Pat Murphy’s The City, Not Long After; A Flock of Lawn Flamingos; The Shadow Hunter

I am having an immense amount of fun discovering the work of Pat Murphy. Aside from laudatory comments picked up from other writers, I first ran across Murphy as one of the editors of the James Tiptree Award Anthologies, the first three of which we reviewed here and here. (Strangely enough, she had no stories included in those collections, which is, I think, our loss.) When the chance came to review some of her work, I smiled and said “Sure!”

I started off reading The Shadow Hunter and decided I wasn’t ready for another “last Neanderthal” story right then, so I picked up The City, Not Long After instead. As it turned out, I don’t think there was a wrong place to start with this group.

City offers a good example of why people (meaning publishers, bookstores, fans, and even hard-pressed reviewers, who can always come up with a label) find it hard to categorize Murphy’s work. (For no particular reason, I’m resisting calling her work “slipstream,” even though that fits better than most labels — not perfectly, but close.) I tend to put her in “speculative fiction,” which is where she seems most prominent, but you won’t necessarily find her in the SF/Fantasy shelves at the bookstore. Check “general fiction,” which is where I finally found her.

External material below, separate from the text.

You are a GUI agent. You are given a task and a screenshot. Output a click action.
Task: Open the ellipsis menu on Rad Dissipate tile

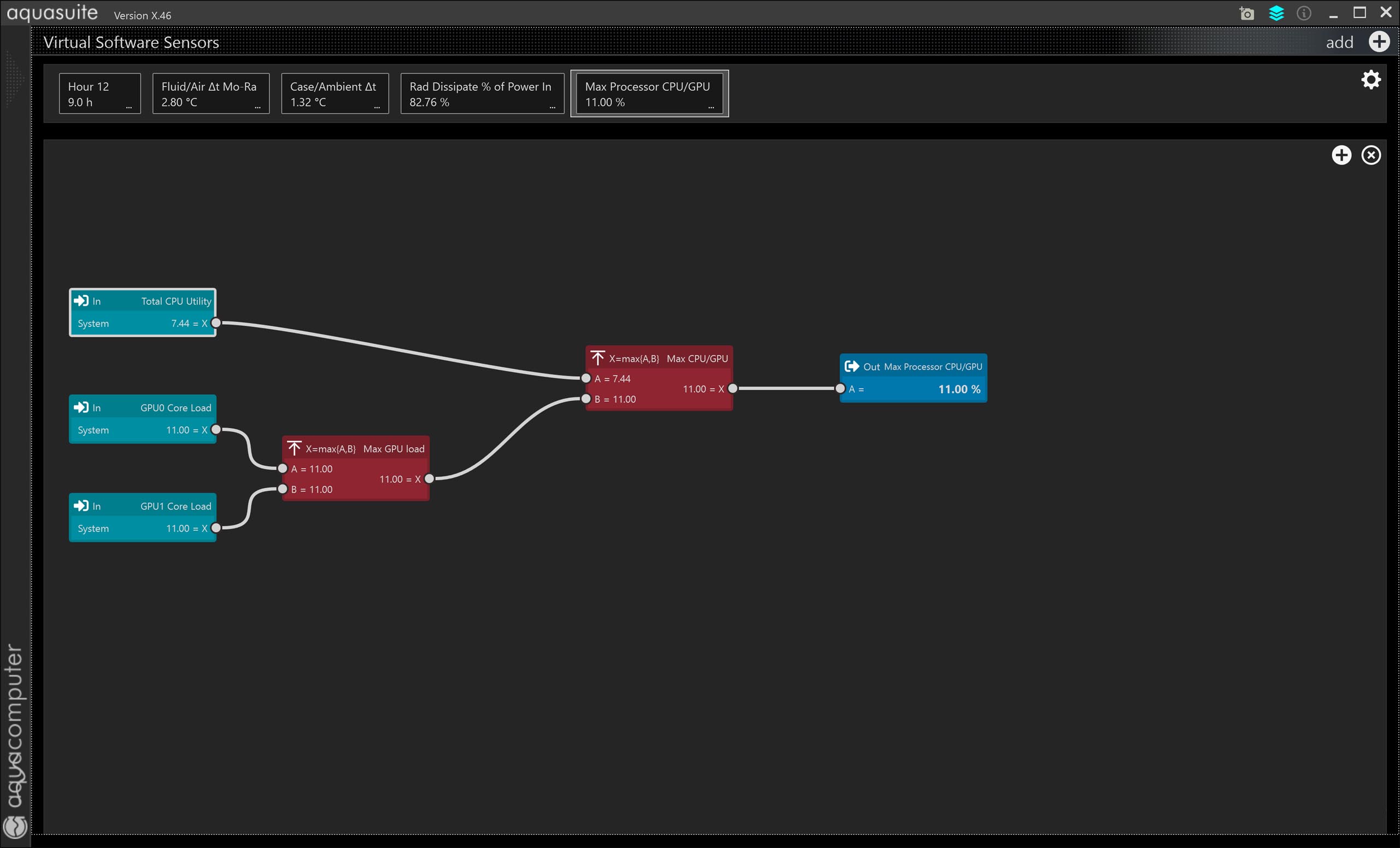click(x=552, y=107)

At any rate, City takes place in a post-Apocalypse northern California, mostly in San Francisco. The apocalypse itself, a virulent plague, was the inadvertent result of a symbolic gesture by peace activists, only the first of the many ironies that pepper the book. San Francisco, viewed then as now by some as “Sodom on the Bay,” has pretty much been taken over by artists — poets, dancers, musicians, painters, and some who practice less definable disciplines — and has become a freewheeling place, living in dream as much as waking and alive itself, in a way. This happy chaos is threatened by General Miles, who awarded himself his stars and is determined to include San Francisco in his warped vision of a resurgent America. Being artists and (mostly) pacifists, the San Franciscans fight back in their own way, with a little help from the city.

The question of the appropriate relationship between order and chaos is given a lighter treatment in “A Flock of Lawn Flamingos,” a story originally anthologized ten years before it was reissued as a chapbook. Joan Egypt, an anthropologist between field trips, moves into Live Oak Estates, “a pleasant little townhouse development in a pleasant little California town.” It doesn’t take long at all for Joan to encounter Mr. Hoffer, head of the Live Oak Estates Homeowners Association, the kind of officious apparatchik who seems all too prone to accept such responsibility. It becomes a game of one-upmanship — within the Association rules, mind you — on the kind, size and number of lawn ornaments allowable. Mr. Hoffer’s problem is that Joan is both smarter and more imaginative than he is.

I did go back to The Shadow Hunter, which, as you might guess, turned out not to be a typical last Neanderthal story at all. Sam isn’t really the last Neanderthal, he just happens to be the only one around now. “Now” itself is somewhat fluid: Amanda can see what has happened, Cynthia can see what will happen, and Roy Morgan has found a way to get there. Sam, however, can see an emptiness in life as it is lived now, and sticks stubbornly to the ways of his people — not altogether strictly, but enough that others begin to see that reverence of spirit is at least as important as anything else in dealing with life.

After reading Shadow Hunter, I thought again about the other two books. They all pose as a central theme the question of the validity of our separate realities, which in itself forms the basis for all questions from the morality of killing to the best way of living with the earth (and those two questions themselves are inextricably intertwined in both The City, Not Long After and The Shadow Hunter).

I could mention the standard things about characters and momentum, pacing and climaxes, but they don’t really matter. They’re all exactly where they need to be when they need to be there. Murphy’s what I call a “strong writer,” in such command of her medium that those questions become pretty much irrelevant. These books all just sort of flow over you, even if you’re not in the mood for another last Neanderthal story.

So — great fun, amazing substance. Who could ask for anything more? Find Pat Murphy’s books and read them. You’re in for a treat.

(Firebird, 2006)
(Tachyon Publications, 2001)
(Frog, Ltd./Tachyon Publications, 2002 [orig. CBS Popular Library, 1982])

About Robert Tilendis

Robert M. Tilendis lives a deceptively quiet life. He has made money as a dishwasher, errand boy, legal librarian, arts administrator, shipping expert, free-lance writer and editor, and probably a few other things he’s tried very hard to forget about. He has also been a student of history, art, theater, psychology, ceramics, and dance. Through it all, he has been an artist and poet, just to provide a little stability in his life. Along about January of every year, he wonders why he still lives someplace as mundane as Chicago; it must be that he likes it there.